An article in the now-defunct Advocate, based out of North Adams, reported that, after getting off to a fast start, the renovation project was slowed by the 2008 recession. “The College put a lot of things on hold, but this contract had already been drawn up,” Lemme said.
He recalled how the recession had an outsized impact on golf. “When the financial market crashed, that was the start of the slowdown where people didn’t have as much discretionary income to spend on golf,” Lemme said.
The game’s popularity waned over the following decade, leading to the closure of a number of courses across Berkshire County. Lemme named Pontoosuc Lake Country Club, Skyline Country Club, and Egremont Country Club as examples.

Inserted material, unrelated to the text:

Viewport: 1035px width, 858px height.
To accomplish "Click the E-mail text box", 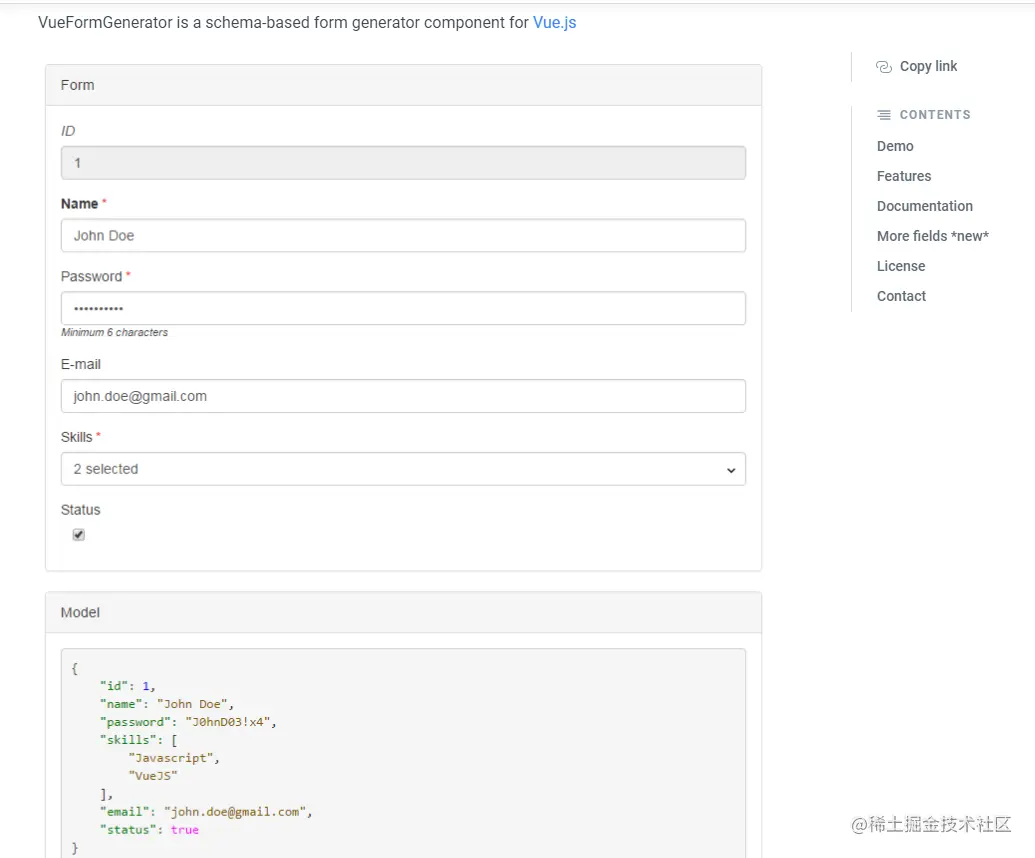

But Lemme, himself an avid golfer, noted a recent uptick in the game’s popularity following the COVID-19 pandemic. “[Golf] was one of the few things that people could do, is get outside and play golf, there was a little bit of resurgence,” he said.
The course has remained a popular spot for Northern Berkshire golfers, and, more than a century later, its motto holds true.
Even with less cover from trees, the course still proves tricky. “There is a lot of tree trouble, especially if you aren’t hitting it well off the tee,” Maryanne Grace ’27, a member of the women’s golf team, wrote to the Record. “And you can find yourself in some very difficult chipping and putting positions when you’re behind the hole.”